Security Capabilities Provided by AWS:

  • Security-Related Documentation: AWS offers comprehensive security-related documentation, including whitepapers, best practice guides, and technical documentation. These help customers understand the security features and configuration of AWS services.
  • AWS Security Features and Services:
    • Security Groups and Network ACLs: Virtual firewalls to control inbound and outbound traffic to resources in a Virtual Private Cloud (VPC).
    • AWS Web Application Firewall (WAF): Protects web applications by filtering and blocking common web exploits.
  • Third-Party Security Products from AWS Marketplace:
    • AWS Marketplace provides third-party security products that integrate seamlessly with AWS services, helping customers enhance their security posture.
  • Sources of AWS Security Information:
    • AWS Knowledge Center: Contains frequently asked questions and troubleshooting tips on security.
    • AWS Security Center: A hub for whitepapers, compliance information, and general security best practices.
    • AWS Security Blog: Offers insights into the latest security features, services, and industry trends.
  • Using AWS Services to Identify Security Issues:
    • AWS Trusted Advisor: Provides recommendations on best practices to improve security.

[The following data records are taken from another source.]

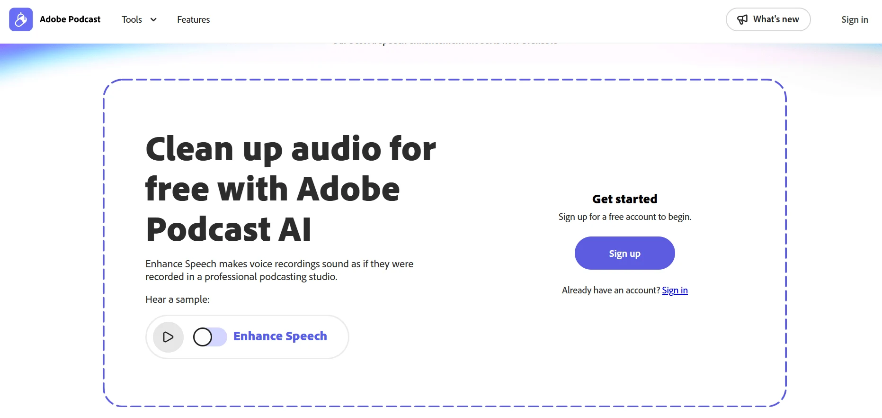Expand Tools to view available tools
Viewport: 882px width, 418px height.
137,20
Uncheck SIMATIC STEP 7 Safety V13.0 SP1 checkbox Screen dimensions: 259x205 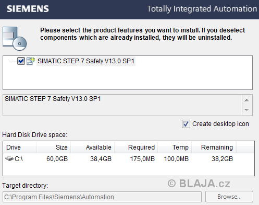coord(21,61)
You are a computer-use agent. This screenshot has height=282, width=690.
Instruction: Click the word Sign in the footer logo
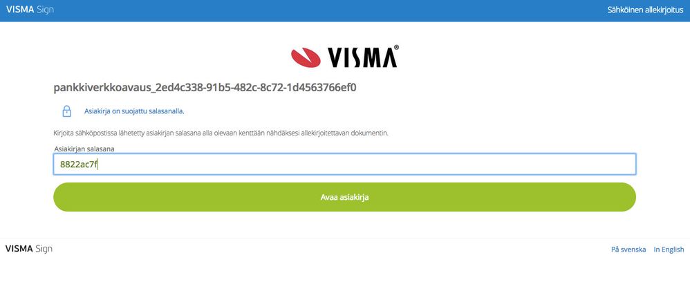[44, 249]
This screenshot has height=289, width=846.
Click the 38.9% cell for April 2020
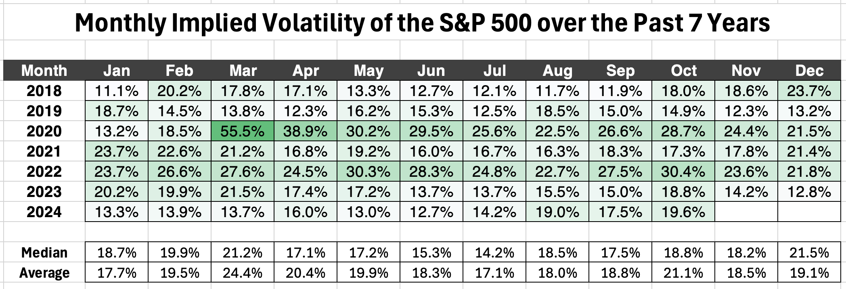(x=306, y=131)
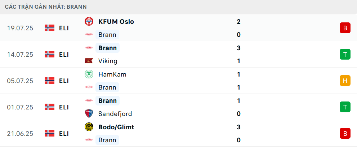The image size is (357, 147).
Task: Click the Sandefjord shield logo
Action: point(89,113)
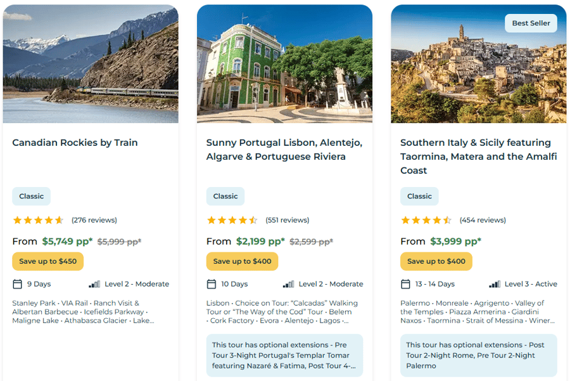Image resolution: width=570 pixels, height=381 pixels.
Task: Open Sunny Portugal Lisbon tour title
Action: (284, 150)
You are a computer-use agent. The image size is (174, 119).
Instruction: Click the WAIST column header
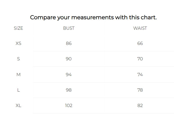[140, 28]
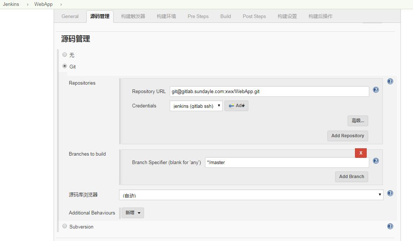Choose Subversion as source control
Screen dimensions: 413x241
[65, 226]
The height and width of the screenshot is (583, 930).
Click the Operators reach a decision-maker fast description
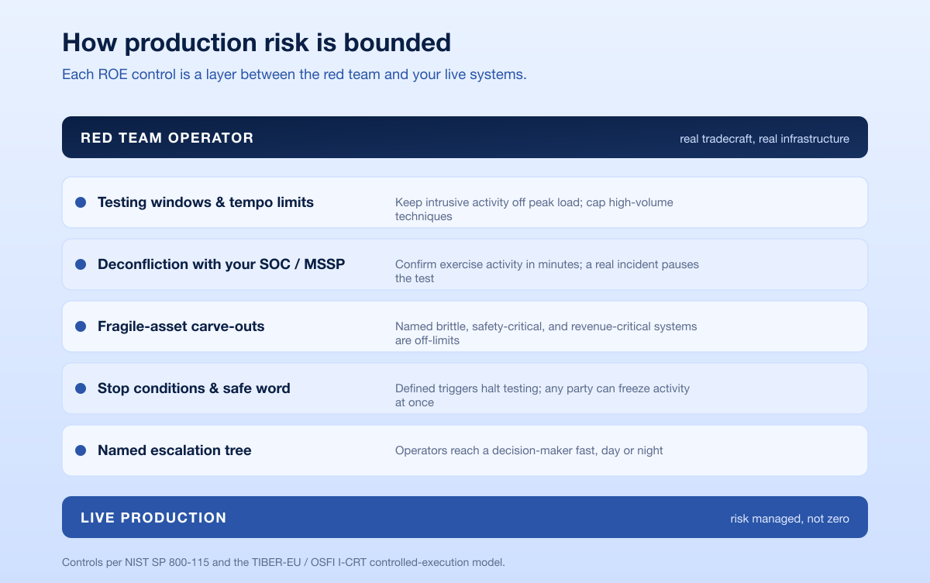point(529,450)
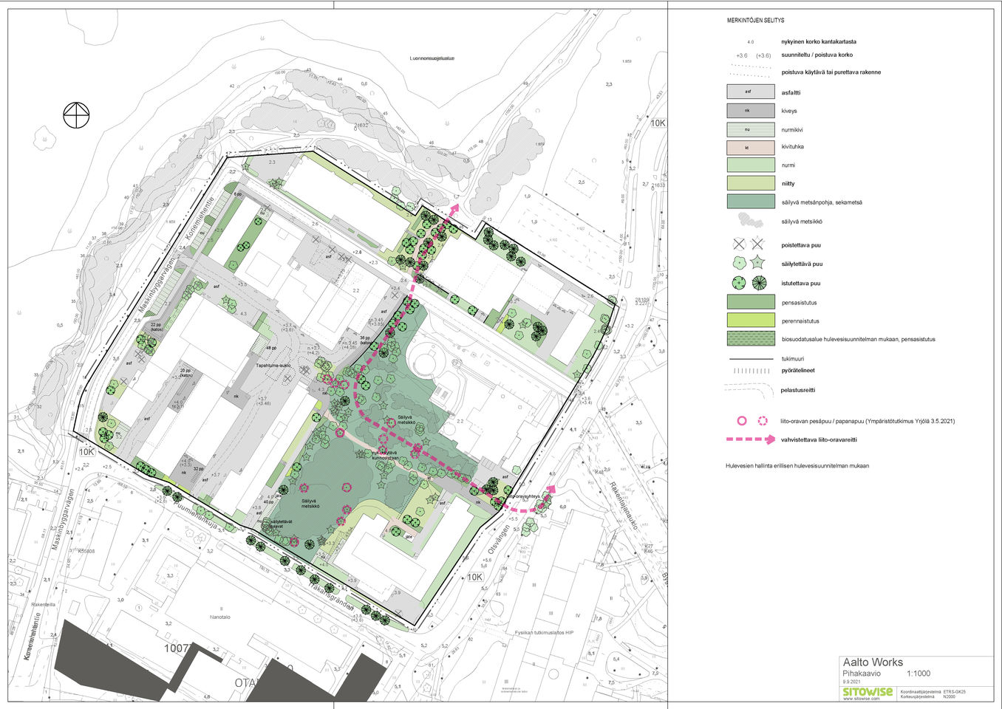Click the bicycle racks tick-mark legend symbol
Image resolution: width=1002 pixels, height=709 pixels.
click(x=750, y=371)
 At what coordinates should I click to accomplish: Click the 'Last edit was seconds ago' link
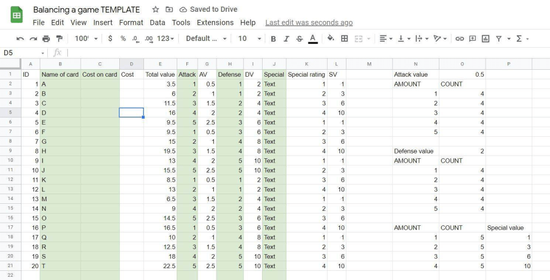click(x=309, y=23)
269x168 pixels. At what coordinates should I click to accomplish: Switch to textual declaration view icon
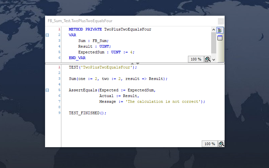point(220,30)
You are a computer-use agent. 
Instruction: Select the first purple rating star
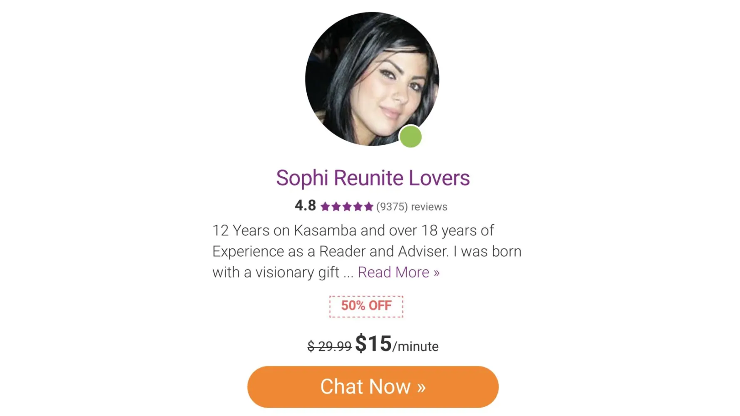(x=325, y=207)
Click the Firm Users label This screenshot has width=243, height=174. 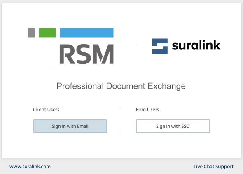147,110
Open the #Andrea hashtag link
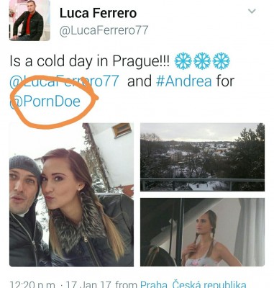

    • AWS Security Hub: Offers a unified dashboard to monitor security alerts across multiple services.
    • Amazon Inspector: An automated security assessment service that helps identify vulnerabilities.
    • AWS Config: Monitors and records configurations and changes for compliance purposes.
    • Amazon GuardDuty: Uses machine learning to detect unauthorized access and suspicious activity.